Introduction to integrated game conditioning



To describe the different options and methods that aim to develop game specific conditioning.


The S&C coach will be able to prescribe and manage a range of integrated conditioning modes of training to advance the specific fitness of players.

Key terms

Repeated sprint ability (RSA):

This is the ability of the player to repeat maximal or near maximal sprint performances. Training for this outcome requires high quality effort and optimum recoveries between efforts.

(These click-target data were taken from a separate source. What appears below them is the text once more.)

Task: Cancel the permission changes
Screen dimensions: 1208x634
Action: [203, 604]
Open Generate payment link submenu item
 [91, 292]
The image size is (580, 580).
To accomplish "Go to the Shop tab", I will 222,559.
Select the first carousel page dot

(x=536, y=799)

High-intensity interval training (HIT):

This method of field conditioning emphasises high-intensity anaerobic training. The rest interval between efforts is relatively short and this in addition to the sub-maximal speed attained distinguishes this method of training from RSA.

Small-sided games (SSGs):

This method employs specific game skills, tactics and patterns of movement to develop game specific fitness. Adaptations are influenced by several factors including size of playing area, player number, level of performance, coach encouragement.

Energy systems:

The three energy systems are taxed during play. They are the primary energy system (otherwise known as the ATP-PC system) which fuels immediate and short term-explosive movements. The anaerobic energy system (the lactic system) fuels repeated activities over the short and medium term and the aerobic energy system aids recovery between high-intensity bouts and fuels steady state low intensity exercise.

Maximum oxygen uptake (VO2max):

This is the amount of oxygen that a player can consume. The higher this amount the greater the aerobic capacity or aerobic fitness of the player. Note that well trained endurance athletes have high VO2max levels. Rugby players on the other hand have moderate levels of aerobic fitness (as determined by VO2max) compared to endurance athletes.